5. Divorce is a money game, not just a legal one – When it comes to divorce, I’ve regularly seen women prioritising the legal matters while their ex-husband prioritises monetary ones. Perhaps it’s the mothering instinct to secure child custody at all cost. Or perhaps it’s due, at least in part, to gender visibility: the legal profession employs predominantly women – the financial sector is predominantly men. As a result, women often walk away financially worse off.

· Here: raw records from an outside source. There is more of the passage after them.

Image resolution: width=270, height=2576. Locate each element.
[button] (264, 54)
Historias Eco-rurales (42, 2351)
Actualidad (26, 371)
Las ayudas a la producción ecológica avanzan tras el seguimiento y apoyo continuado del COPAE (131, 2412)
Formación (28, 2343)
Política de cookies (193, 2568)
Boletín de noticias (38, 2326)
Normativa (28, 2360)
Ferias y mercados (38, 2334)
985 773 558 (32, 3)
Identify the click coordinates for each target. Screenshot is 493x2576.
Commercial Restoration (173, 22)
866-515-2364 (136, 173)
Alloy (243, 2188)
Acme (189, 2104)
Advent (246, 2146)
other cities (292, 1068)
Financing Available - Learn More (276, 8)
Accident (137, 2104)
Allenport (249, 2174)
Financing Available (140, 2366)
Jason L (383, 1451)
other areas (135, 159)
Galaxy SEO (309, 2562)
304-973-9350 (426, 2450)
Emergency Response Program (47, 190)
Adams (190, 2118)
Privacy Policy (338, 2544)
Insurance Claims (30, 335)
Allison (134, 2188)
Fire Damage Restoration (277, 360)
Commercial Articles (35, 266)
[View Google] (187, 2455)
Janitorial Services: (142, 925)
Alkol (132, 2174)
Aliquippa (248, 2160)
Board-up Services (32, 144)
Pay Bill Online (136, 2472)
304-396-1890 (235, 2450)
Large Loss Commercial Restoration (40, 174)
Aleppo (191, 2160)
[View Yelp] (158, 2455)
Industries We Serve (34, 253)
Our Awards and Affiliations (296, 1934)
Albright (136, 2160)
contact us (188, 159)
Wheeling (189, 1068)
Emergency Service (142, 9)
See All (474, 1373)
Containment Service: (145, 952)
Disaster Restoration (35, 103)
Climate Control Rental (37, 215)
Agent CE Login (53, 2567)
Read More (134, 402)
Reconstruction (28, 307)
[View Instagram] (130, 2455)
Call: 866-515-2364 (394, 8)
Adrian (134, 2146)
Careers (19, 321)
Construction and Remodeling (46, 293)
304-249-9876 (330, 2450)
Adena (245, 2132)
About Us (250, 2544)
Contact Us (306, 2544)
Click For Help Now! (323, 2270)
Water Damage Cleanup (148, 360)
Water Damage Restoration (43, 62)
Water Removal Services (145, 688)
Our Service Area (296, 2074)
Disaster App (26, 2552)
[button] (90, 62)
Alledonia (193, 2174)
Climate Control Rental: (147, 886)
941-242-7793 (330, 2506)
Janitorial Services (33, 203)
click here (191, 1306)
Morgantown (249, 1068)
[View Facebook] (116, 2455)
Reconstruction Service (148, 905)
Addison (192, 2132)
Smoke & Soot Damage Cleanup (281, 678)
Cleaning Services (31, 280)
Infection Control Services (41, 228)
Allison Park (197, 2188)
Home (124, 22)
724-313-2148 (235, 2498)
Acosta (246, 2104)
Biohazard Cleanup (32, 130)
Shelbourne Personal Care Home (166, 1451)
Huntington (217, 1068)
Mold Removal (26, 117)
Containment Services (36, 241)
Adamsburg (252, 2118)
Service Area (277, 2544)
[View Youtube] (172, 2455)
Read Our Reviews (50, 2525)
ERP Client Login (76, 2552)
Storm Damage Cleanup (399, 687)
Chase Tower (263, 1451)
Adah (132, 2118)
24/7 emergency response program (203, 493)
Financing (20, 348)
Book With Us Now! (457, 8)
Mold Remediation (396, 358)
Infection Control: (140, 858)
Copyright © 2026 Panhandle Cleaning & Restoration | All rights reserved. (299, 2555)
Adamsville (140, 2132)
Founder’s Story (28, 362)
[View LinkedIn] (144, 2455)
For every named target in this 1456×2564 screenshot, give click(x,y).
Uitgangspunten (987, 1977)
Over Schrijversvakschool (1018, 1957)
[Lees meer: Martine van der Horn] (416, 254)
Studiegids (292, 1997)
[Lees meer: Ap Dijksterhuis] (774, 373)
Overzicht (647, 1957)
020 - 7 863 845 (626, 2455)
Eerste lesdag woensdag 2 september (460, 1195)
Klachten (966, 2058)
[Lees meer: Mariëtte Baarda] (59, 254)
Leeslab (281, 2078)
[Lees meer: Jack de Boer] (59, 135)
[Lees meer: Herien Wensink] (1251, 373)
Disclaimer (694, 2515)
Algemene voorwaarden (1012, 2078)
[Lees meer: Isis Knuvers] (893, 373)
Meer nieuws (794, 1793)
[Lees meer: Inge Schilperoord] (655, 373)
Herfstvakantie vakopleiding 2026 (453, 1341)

The ones who come out of a divorce at least on par with their ex, if not ahead, tend to be those who sought out financial and legal advice before agreeing to any settlement.

6. Ignorance ain’t bliss – Financial matters are complex and you simply don’t know what you don’t know. For instance, many women are surprised to learn that they are eligible to claim Centrelink payments for family tax benefits – (wrongly) believing they earn too much to qualify. Even if you are comfortable financially, leaving money on the table unnecessarily is a big opportunity lost. Educate yourself and seek help to fill in those knowledge gaps.

7. Seek qualified advice – Many people, especially women, turn to friends and family for advice on financial matters. But everyone’s situation is different. And rules around money, tax and super change all the time. If they aren’t qualified financial advisers or accountants, how can you be sure their advice is accurate? Successful women know this and seek out qualified, licenced advice that’s tailored specifically to them. But most will admit to wishing they'd done so sooner!

Who is Helen Baker?
Helen Baker is a licenced Australian financial adviser and author of two books:
On your own two feet: the essential guide to financial independence for all women and On your own two feet – divorce: your survive and thrive financial guide. Proceeds from the books’ sales are donated to charities supporting disadvantaged women. Helen is among the 1 per cent of financial planners who hold a master’s degree in the field. Find out more about Helen here.

PS: Please note that this is general advice only and you should seek advice specific to your circumstances.